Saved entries
-.-.-

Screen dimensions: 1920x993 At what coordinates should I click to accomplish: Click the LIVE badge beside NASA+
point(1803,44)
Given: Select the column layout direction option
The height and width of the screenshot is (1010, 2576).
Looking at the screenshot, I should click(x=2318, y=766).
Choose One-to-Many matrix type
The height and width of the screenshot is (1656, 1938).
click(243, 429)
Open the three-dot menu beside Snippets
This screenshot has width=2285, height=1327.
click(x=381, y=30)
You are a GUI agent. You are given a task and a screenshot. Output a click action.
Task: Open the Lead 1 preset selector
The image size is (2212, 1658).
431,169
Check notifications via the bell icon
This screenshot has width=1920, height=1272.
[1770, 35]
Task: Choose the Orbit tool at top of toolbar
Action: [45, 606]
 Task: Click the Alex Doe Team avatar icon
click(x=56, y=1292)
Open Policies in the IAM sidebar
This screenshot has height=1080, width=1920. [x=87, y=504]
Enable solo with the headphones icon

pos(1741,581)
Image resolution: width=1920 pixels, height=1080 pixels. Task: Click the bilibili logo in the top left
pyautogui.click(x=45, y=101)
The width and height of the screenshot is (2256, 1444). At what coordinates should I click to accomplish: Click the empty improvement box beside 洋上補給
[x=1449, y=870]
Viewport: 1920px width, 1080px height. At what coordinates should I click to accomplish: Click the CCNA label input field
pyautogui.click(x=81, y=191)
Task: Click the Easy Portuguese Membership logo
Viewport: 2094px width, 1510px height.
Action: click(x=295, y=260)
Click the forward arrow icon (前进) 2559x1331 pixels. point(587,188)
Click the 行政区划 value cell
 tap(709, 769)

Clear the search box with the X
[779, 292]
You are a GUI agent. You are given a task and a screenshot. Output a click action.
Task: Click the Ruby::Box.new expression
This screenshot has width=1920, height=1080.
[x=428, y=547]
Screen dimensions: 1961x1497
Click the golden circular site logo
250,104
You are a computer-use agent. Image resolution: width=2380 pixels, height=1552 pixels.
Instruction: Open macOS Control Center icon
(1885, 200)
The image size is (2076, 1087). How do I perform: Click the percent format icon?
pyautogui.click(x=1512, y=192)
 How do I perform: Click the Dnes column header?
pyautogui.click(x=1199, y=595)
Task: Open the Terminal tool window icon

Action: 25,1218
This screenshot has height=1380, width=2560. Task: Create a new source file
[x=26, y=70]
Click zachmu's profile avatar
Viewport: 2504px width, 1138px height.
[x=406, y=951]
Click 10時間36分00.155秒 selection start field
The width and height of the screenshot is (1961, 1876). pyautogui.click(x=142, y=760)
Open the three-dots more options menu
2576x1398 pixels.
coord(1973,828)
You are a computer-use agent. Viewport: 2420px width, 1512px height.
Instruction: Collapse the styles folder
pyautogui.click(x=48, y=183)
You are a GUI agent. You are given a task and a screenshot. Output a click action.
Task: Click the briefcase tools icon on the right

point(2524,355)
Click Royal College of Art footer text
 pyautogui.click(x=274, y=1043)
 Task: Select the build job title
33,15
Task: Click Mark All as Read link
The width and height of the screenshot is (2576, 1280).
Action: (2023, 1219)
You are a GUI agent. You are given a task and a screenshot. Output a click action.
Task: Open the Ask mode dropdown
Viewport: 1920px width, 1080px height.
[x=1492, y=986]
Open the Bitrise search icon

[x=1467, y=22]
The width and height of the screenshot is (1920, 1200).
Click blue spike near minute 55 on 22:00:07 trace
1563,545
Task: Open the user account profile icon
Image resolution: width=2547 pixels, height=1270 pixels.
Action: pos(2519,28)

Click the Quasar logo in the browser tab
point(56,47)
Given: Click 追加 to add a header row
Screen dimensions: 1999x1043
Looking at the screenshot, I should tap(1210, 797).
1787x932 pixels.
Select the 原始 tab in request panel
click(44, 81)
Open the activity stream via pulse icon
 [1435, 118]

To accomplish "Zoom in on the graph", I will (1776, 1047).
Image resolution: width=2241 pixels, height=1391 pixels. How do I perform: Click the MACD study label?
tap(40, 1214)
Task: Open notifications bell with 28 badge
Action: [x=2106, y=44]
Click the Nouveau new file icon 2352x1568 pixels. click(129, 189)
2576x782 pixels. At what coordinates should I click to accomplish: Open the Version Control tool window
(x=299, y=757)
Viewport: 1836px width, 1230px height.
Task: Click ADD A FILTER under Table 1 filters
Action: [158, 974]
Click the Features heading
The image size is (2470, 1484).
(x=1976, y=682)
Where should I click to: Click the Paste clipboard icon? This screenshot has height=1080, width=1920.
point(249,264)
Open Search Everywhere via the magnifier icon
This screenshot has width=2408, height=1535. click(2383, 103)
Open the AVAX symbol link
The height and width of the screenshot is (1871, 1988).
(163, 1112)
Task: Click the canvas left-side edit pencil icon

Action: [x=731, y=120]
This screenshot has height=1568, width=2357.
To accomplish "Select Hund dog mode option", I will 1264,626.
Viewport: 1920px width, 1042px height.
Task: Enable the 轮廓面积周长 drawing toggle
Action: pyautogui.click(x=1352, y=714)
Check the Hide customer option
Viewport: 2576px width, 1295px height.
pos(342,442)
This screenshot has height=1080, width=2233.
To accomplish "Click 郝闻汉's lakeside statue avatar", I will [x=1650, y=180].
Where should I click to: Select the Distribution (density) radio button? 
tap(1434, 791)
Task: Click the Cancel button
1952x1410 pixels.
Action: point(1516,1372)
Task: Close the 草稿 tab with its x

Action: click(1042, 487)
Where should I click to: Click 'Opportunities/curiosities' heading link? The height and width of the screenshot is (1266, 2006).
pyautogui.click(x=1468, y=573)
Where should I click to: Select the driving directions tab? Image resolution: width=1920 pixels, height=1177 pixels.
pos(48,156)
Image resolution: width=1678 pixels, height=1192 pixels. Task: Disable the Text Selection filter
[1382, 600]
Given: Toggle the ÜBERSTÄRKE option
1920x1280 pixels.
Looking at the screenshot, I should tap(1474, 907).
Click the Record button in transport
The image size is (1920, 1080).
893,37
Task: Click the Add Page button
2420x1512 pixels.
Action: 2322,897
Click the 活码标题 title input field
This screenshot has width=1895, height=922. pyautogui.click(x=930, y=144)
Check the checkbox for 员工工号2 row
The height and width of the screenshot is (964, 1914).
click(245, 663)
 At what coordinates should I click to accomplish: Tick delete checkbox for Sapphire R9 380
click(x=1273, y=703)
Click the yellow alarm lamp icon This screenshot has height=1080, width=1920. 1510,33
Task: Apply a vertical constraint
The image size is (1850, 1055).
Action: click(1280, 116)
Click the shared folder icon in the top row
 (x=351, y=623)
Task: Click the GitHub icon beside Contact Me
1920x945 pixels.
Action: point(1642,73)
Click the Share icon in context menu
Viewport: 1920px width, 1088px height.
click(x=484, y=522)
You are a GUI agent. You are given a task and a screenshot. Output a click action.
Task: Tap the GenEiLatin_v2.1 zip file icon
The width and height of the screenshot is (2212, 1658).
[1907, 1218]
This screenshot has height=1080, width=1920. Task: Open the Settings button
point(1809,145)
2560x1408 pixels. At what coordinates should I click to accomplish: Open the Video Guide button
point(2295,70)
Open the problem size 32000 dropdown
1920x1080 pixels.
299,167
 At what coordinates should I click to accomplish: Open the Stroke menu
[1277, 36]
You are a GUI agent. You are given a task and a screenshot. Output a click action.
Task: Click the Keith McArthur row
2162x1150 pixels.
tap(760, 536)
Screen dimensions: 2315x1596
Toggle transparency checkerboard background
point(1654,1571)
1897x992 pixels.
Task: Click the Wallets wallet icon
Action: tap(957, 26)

-.-.-

(TASK STATEMENT)
The data above must be reproduced in full, exactly as given.

(FINISHED EXERCISE)
Screen dimensions: 1920x993 At what coordinates should I click to accomplish: Click the LIVE badge beside NASA+
point(1803,44)
Given: Select the column layout direction option
The height and width of the screenshot is (1010, 2576).
Looking at the screenshot, I should click(x=2318, y=766).
Choose One-to-Many matrix type
The height and width of the screenshot is (1656, 1938).
click(243, 429)
Open the three-dot menu beside Snippets
This screenshot has width=2285, height=1327.
click(x=381, y=30)
You are a GUI agent. You are given a task and a screenshot. Output a click action.
Task: Open the Lead 1 preset selector
The image size is (2212, 1658).
431,169
Check notifications via the bell icon
This screenshot has width=1920, height=1272.
[1770, 35]
Task: Choose the Orbit tool at top of toolbar
Action: [45, 606]
 Task: Click the Alex Doe Team avatar icon
click(x=56, y=1292)
Open Policies in the IAM sidebar
This screenshot has height=1080, width=1920. [x=87, y=504]
Enable solo with the headphones icon

pos(1741,581)
Image resolution: width=1920 pixels, height=1080 pixels. Task: Click the bilibili logo in the top left
pyautogui.click(x=45, y=101)
The width and height of the screenshot is (2256, 1444). At what coordinates should I click to accomplish: Click the empty improvement box beside 洋上補給
[x=1449, y=870]
Viewport: 1920px width, 1080px height. At what coordinates should I click to accomplish: Click the CCNA label input field
pyautogui.click(x=81, y=191)
Task: Click the Easy Portuguese Membership logo
Viewport: 2094px width, 1510px height.
Action: click(x=295, y=260)
Click the forward arrow icon (前进) 2559x1331 pixels. point(587,188)
Click the 行政区划 value cell
 tap(709, 769)

Clear the search box with the X
[779, 292]
You are a GUI agent. You are given a task and a screenshot. Output a click action.
Task: Click the Ruby::Box.new expression
This screenshot has width=1920, height=1080.
[x=428, y=547]
Screen dimensions: 1961x1497
Click the golden circular site logo
250,104
You are a computer-use agent. Image resolution: width=2380 pixels, height=1552 pixels.
Instruction: Open macOS Control Center icon
(1885, 200)
The image size is (2076, 1087). How do I perform: Click the percent format icon?
pyautogui.click(x=1512, y=192)
 How do I perform: Click the Dnes column header?
pyautogui.click(x=1199, y=595)
Task: Open the Terminal tool window icon

Action: 25,1218
This screenshot has height=1380, width=2560. Task: Create a new source file
[x=26, y=70]
Click zachmu's profile avatar
Viewport: 2504px width, 1138px height.
[x=406, y=951]
Click 10時間36分00.155秒 selection start field
The width and height of the screenshot is (1961, 1876). pyautogui.click(x=142, y=760)
Open the three-dots more options menu
2576x1398 pixels.
coord(1973,828)
You are a computer-use agent. Viewport: 2420px width, 1512px height.
Instruction: Collapse the styles folder
pyautogui.click(x=48, y=183)
You are a GUI agent. You are given a task and a screenshot. Output a click action.
Task: Click the briefcase tools icon on the right

point(2524,355)
Click Royal College of Art footer text
 pyautogui.click(x=274, y=1043)
 Task: Select the build job title
33,15
Task: Click Mark All as Read link
The width and height of the screenshot is (2576, 1280).
Action: (2023, 1219)
You are a GUI agent. You are given a task and a screenshot. Output a click action.
Task: Open the Ask mode dropdown
Viewport: 1920px width, 1080px height.
[x=1492, y=986]
Open the Bitrise search icon

[x=1467, y=22]
The width and height of the screenshot is (1920, 1200).
Click blue spike near minute 55 on 22:00:07 trace
1563,545
Task: Open the user account profile icon
Image resolution: width=2547 pixels, height=1270 pixels.
Action: pos(2519,28)

Click the Quasar logo in the browser tab
point(56,47)
Given: Click 追加 to add a header row
Screen dimensions: 1999x1043
Looking at the screenshot, I should tap(1210, 797).
1787x932 pixels.
Select the 原始 tab in request panel
click(44, 81)
Open the activity stream via pulse icon
 [1435, 118]

To accomplish "Zoom in on the graph", I will (1776, 1047).
Image resolution: width=2241 pixels, height=1391 pixels. How do I perform: Click the MACD study label?
tap(40, 1214)
Task: Open notifications bell with 28 badge
Action: [x=2106, y=44]
Click the Nouveau new file icon 2352x1568 pixels. click(129, 189)
2576x782 pixels. At what coordinates should I click to accomplish: Open the Version Control tool window
(x=299, y=757)
Viewport: 1836px width, 1230px height.
Task: Click ADD A FILTER under Table 1 filters
Action: [158, 974]
Click the Features heading
The image size is (2470, 1484).
(x=1976, y=682)
Where should I click to: Click the Paste clipboard icon? This screenshot has height=1080, width=1920.
point(249,264)
Open Search Everywhere via the magnifier icon
This screenshot has width=2408, height=1535. click(2383, 103)
Open the AVAX symbol link
The height and width of the screenshot is (1871, 1988).
(163, 1112)
Task: Click the canvas left-side edit pencil icon

Action: [x=731, y=120]
This screenshot has height=1568, width=2357.
To accomplish "Select Hund dog mode option", I will 1264,626.
Viewport: 1920px width, 1042px height.
Task: Enable the 轮廓面积周长 drawing toggle
Action: pyautogui.click(x=1352, y=714)
Check the Hide customer option
Viewport: 2576px width, 1295px height.
pos(342,442)
This screenshot has height=1080, width=2233.
To accomplish "Click 郝闻汉's lakeside statue avatar", I will [x=1650, y=180].
Where should I click to: Select the Distribution (density) radio button? 
tap(1434, 791)
Task: Click the Cancel button
1952x1410 pixels.
Action: point(1516,1372)
Task: Close the 草稿 tab with its x

Action: click(1042, 487)
Where should I click to: Click 'Opportunities/curiosities' heading link? The height and width of the screenshot is (1266, 2006).
pyautogui.click(x=1468, y=573)
Where should I click to: Select the driving directions tab? Image resolution: width=1920 pixels, height=1177 pixels.
pos(48,156)
Image resolution: width=1678 pixels, height=1192 pixels. Task: Disable the Text Selection filter
[1382, 600]
Given: Toggle the ÜBERSTÄRKE option
1920x1280 pixels.
Looking at the screenshot, I should tap(1474, 907).
Click the Record button in transport
The image size is (1920, 1080).
893,37
Task: Click the Add Page button
2420x1512 pixels.
Action: 2322,897
Click the 活码标题 title input field
This screenshot has width=1895, height=922. pyautogui.click(x=930, y=144)
Check the checkbox for 员工工号2 row
The height and width of the screenshot is (964, 1914).
click(245, 663)
 At what coordinates should I click to accomplish: Tick delete checkbox for Sapphire R9 380
click(x=1273, y=703)
Click the yellow alarm lamp icon This screenshot has height=1080, width=1920. 1510,33
Task: Apply a vertical constraint
The image size is (1850, 1055).
Action: click(1280, 116)
Click the shared folder icon in the top row
 (x=351, y=623)
Task: Click the GitHub icon beside Contact Me
1920x945 pixels.
Action: point(1642,73)
Click the Share icon in context menu
Viewport: 1920px width, 1088px height.
click(x=484, y=522)
You are a GUI agent. You are given a task and a screenshot. Output a click action.
Task: Tap the GenEiLatin_v2.1 zip file icon
The width and height of the screenshot is (2212, 1658).
[1907, 1218]
This screenshot has height=1080, width=1920. Task: Open the Settings button
point(1809,145)
2560x1408 pixels. At what coordinates should I click to accomplish: Open the Video Guide button
point(2295,70)
Open the problem size 32000 dropdown
1920x1080 pixels.
299,167
 At what coordinates should I click to accomplish: Open the Stroke menu
[1277, 36]
You are a GUI agent. You are given a task and a screenshot. Output a click action.
Task: Click the Keith McArthur row
2162x1150 pixels.
tap(760, 536)
Screen dimensions: 2315x1596
Toggle transparency checkerboard background
point(1654,1571)
1897x992 pixels.
Task: Click the Wallets wallet icon
Action: tap(957, 26)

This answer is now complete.